Exercise details:
For this exercise, transcribe all the records below exactly.

Exercise input:
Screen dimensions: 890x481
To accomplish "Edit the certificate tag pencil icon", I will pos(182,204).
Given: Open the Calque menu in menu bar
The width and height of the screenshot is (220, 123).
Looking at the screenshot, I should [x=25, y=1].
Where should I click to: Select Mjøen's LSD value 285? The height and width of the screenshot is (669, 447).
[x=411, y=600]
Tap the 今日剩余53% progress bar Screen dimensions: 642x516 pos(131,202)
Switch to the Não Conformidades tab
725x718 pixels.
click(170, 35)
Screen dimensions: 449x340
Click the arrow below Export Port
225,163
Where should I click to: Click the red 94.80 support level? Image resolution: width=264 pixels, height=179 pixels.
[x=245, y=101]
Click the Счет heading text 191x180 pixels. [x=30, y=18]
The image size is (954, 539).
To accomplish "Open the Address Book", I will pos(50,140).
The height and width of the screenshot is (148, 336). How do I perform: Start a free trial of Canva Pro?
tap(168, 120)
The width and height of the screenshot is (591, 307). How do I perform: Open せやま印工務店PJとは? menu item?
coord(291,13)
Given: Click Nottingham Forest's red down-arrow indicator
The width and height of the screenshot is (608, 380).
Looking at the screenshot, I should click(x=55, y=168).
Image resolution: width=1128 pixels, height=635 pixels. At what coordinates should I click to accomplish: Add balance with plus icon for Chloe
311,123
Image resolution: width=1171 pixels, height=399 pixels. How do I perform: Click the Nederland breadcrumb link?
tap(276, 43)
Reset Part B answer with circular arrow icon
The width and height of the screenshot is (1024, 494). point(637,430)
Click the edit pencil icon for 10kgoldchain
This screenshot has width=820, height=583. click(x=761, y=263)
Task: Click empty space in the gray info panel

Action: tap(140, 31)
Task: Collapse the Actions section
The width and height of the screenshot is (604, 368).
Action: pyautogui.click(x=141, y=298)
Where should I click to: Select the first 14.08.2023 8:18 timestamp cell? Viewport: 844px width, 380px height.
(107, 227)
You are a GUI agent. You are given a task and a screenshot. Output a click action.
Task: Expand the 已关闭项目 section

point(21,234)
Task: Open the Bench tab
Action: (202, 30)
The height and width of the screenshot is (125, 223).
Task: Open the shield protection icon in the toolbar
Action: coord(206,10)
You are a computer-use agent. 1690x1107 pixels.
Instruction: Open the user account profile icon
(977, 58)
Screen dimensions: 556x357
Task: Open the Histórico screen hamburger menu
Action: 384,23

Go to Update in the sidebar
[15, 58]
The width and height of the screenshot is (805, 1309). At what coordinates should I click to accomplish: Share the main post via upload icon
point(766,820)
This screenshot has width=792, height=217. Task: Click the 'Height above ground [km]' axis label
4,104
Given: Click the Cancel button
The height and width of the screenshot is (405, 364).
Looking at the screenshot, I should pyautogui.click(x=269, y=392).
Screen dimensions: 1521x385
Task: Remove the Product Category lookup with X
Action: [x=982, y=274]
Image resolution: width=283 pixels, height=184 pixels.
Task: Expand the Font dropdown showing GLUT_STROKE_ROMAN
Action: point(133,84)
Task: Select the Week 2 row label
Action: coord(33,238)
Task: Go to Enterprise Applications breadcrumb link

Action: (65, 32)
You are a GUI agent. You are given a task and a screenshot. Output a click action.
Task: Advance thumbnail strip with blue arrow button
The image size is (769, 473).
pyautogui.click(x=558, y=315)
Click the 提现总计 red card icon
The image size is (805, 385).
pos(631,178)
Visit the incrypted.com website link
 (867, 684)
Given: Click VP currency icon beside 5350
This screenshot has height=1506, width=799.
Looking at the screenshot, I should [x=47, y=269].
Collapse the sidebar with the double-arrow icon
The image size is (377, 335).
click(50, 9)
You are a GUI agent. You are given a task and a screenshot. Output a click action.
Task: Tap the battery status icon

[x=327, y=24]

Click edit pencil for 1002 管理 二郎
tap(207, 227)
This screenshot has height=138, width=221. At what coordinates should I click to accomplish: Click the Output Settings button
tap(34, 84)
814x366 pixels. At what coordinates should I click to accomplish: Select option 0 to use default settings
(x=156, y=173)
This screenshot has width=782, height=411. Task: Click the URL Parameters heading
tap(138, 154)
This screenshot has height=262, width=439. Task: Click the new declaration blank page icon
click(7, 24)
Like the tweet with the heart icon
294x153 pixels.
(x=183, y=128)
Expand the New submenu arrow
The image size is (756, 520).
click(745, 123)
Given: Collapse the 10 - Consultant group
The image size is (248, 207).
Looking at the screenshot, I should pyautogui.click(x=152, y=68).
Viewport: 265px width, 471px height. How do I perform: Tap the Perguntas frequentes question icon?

Task solution:
Screen dimensions: 890x481
To accomplish "Edit the certificate tag pencil icon", I will pos(182,204).
Given: Open the Calque menu in menu bar
The width and height of the screenshot is (220, 123).
Looking at the screenshot, I should [x=25, y=1].
Where should I click to: Select Mjøen's LSD value 285? The height and width of the screenshot is (669, 447).
[x=411, y=600]
Tap the 今日剩余53% progress bar Screen dimensions: 642x516 pos(131,202)
Switch to the Não Conformidades tab
725x718 pixels.
click(170, 35)
Screen dimensions: 449x340
Click the arrow below Export Port
225,163
Where should I click to: Click the red 94.80 support level? Image resolution: width=264 pixels, height=179 pixels.
[x=245, y=101]
Click the Счет heading text 191x180 pixels. [x=30, y=18]
The image size is (954, 539).
To accomplish "Open the Address Book", I will pos(50,140).
The height and width of the screenshot is (148, 336). How do I perform: Start a free trial of Canva Pro?
tap(168, 120)
The width and height of the screenshot is (591, 307). How do I perform: Open せやま印工務店PJとは? menu item?
coord(291,13)
Given: Click Nottingham Forest's red down-arrow indicator
The width and height of the screenshot is (608, 380).
Looking at the screenshot, I should click(x=55, y=168).
Image resolution: width=1128 pixels, height=635 pixels. At what coordinates should I click to accomplish: Add balance with plus icon for Chloe
311,123
Image resolution: width=1171 pixels, height=399 pixels. How do I perform: Click the Nederland breadcrumb link?
tap(276, 43)
Reset Part B answer with circular arrow icon
The width and height of the screenshot is (1024, 494). point(637,430)
Click the edit pencil icon for 10kgoldchain
This screenshot has width=820, height=583. click(x=761, y=263)
Task: Click empty space in the gray info panel

Action: tap(140, 31)
Task: Collapse the Actions section
The width and height of the screenshot is (604, 368).
Action: pyautogui.click(x=141, y=298)
Where should I click to: Select the first 14.08.2023 8:18 timestamp cell? Viewport: 844px width, 380px height.
(107, 227)
You are a GUI agent. You are given a task and a screenshot. Output a click action.
Task: Expand the 已关闭项目 section

point(21,234)
Task: Open the Bench tab
Action: (202, 30)
The height and width of the screenshot is (125, 223).
Task: Open the shield protection icon in the toolbar
Action: coord(206,10)
You are a computer-use agent. 1690x1107 pixels.
Instruction: Open the user account profile icon
(977, 58)
Screen dimensions: 556x357
Task: Open the Histórico screen hamburger menu
Action: 384,23

Go to Update in the sidebar
[15, 58]
The width and height of the screenshot is (805, 1309). At what coordinates should I click to accomplish: Share the main post via upload icon
point(766,820)
This screenshot has width=792, height=217. Task: Click the 'Height above ground [km]' axis label
4,104
Given: Click the Cancel button
The height and width of the screenshot is (405, 364).
Looking at the screenshot, I should pyautogui.click(x=269, y=392).
Screen dimensions: 1521x385
Task: Remove the Product Category lookup with X
Action: [x=982, y=274]
Image resolution: width=283 pixels, height=184 pixels.
Task: Expand the Font dropdown showing GLUT_STROKE_ROMAN
Action: point(133,84)
Task: Select the Week 2 row label
Action: coord(33,238)
Task: Go to Enterprise Applications breadcrumb link

Action: (65, 32)
You are a GUI agent. You are given a task and a screenshot. Output a click action.
Task: Advance thumbnail strip with blue arrow button
The image size is (769, 473).
pyautogui.click(x=558, y=315)
Click the 提现总计 red card icon
The image size is (805, 385).
pos(631,178)
Visit the incrypted.com website link
 (867, 684)
Given: Click VP currency icon beside 5350
This screenshot has height=1506, width=799.
Looking at the screenshot, I should [x=47, y=269].
Collapse the sidebar with the double-arrow icon
The image size is (377, 335).
click(50, 9)
You are a GUI agent. You are given a task and a screenshot. Output a click action.
Task: Tap the battery status icon

[x=327, y=24]

Click edit pencil for 1002 管理 二郎
tap(207, 227)
This screenshot has height=138, width=221. At what coordinates should I click to accomplish: Click the Output Settings button
tap(34, 84)
814x366 pixels. At what coordinates should I click to accomplish: Select option 0 to use default settings
(x=156, y=173)
This screenshot has width=782, height=411. Task: Click the URL Parameters heading
tap(138, 154)
This screenshot has height=262, width=439. Task: Click the new declaration blank page icon
click(7, 24)
Like the tweet with the heart icon
294x153 pixels.
(x=183, y=128)
Expand the New submenu arrow
The image size is (756, 520).
click(745, 123)
Given: Collapse the 10 - Consultant group
The image size is (248, 207).
Looking at the screenshot, I should pyautogui.click(x=152, y=68).
Viewport: 265px width, 471px height. How do I perform: Tap the Perguntas frequentes question icon?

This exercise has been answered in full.